I really don’t want to publicly talk about this, but I cannot censor myself either. My book features a lot of talk about corrupt cops, a full-out onslaught on the power tripping police, and freedom through this action.
That’s what makes me so sad at how often these stories are popping up. I’m not linking to anything. There’s enough everywhere you look. Everyone is drowning in stories of it. Where I take umbrage is the notion that the job of police to kill if necessary. That is the job of a soldier.
Somewhere in this messed up decade, the police went from people you could run to if you needed help to someone who may gun you down and never face any real repercussions. We may act shocked that this is happening, particularly when there is no indictment, but this has happened a lot. Rodney King wasn’t that long ago. For some reason, police are held to a different standard than we are, especially if the civilian involved is a minority.
This is not an indictment on all police. I have had equal parts good and bad run-ins with the law. Some clearly overstepped their bounds, and some where truly kind people who were just doing whatever they can to help. Therein lies the problem. These truly good men and women who risk their lives by being on the front line of civilian violence, and who are good, honest people are put in extra danger because of psychopaths.
This brings me to what drew my anger: some guy shooting and killing two innocent cops. This act by a raving lunatic wasn’t political; it was selfish. Any sort of solidarity concerned citizens were rallying was shattered with that act. Now there are two extremes: One said are the people against murdering cops like the one who gunned down Tamir Rice for having a toy gun without any attempt to disarm him. A video shows him, admittedly moving his hands towards his waist band as a cop car with two individuals pull up, the door opens, one fires on the child and hides behind the car, and that’s it. Murdered.
On the other end, we have some guy killing two cops who did nothing wrong under the guise of some social message. It wasn’t. It was blind terrorism.
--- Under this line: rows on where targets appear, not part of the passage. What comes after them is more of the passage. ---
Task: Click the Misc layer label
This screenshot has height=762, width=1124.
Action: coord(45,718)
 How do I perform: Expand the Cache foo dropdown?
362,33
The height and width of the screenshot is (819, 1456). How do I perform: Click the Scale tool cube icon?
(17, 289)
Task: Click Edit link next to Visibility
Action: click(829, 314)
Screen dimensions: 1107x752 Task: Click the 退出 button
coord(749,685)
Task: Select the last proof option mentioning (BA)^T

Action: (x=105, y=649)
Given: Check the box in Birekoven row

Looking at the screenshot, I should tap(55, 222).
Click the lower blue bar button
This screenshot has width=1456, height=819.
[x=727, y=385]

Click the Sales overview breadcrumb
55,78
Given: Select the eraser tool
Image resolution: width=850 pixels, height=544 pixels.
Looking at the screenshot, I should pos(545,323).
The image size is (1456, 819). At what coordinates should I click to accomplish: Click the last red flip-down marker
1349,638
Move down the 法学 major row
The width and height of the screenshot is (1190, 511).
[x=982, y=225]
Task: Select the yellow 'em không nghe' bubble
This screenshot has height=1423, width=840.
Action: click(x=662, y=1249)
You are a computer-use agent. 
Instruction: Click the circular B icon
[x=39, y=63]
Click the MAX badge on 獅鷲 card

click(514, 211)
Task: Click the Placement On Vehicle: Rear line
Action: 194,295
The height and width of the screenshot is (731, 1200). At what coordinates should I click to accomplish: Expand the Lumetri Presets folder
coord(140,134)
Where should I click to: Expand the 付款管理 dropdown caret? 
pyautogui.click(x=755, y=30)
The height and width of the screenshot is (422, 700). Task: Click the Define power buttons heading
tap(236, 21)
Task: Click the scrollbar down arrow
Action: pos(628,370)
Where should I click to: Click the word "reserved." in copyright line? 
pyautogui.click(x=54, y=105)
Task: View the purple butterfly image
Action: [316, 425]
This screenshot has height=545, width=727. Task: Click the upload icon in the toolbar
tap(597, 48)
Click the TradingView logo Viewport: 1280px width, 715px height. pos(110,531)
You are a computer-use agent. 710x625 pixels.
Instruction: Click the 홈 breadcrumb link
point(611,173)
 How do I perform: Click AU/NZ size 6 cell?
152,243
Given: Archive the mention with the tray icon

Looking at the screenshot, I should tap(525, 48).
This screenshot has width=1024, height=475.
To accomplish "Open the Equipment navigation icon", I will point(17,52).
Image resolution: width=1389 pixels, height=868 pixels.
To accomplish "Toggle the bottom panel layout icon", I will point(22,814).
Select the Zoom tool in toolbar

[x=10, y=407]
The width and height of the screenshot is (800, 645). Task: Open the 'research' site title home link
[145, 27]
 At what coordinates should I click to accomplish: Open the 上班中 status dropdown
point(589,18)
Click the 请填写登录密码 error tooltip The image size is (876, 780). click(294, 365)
As a country, we are afraid to talk about race and racism. We are afraid to ask what made Michael Brown, a teenager who had a past, into the type of person where his unarmed murder by a cop isn’t a clear case of his innocence. We’ve failed him as a society just as we’ve failed the police who resort to violence before they resort to using psychology. When every cop is a soldier, does that make anyone who opposes them insurgents?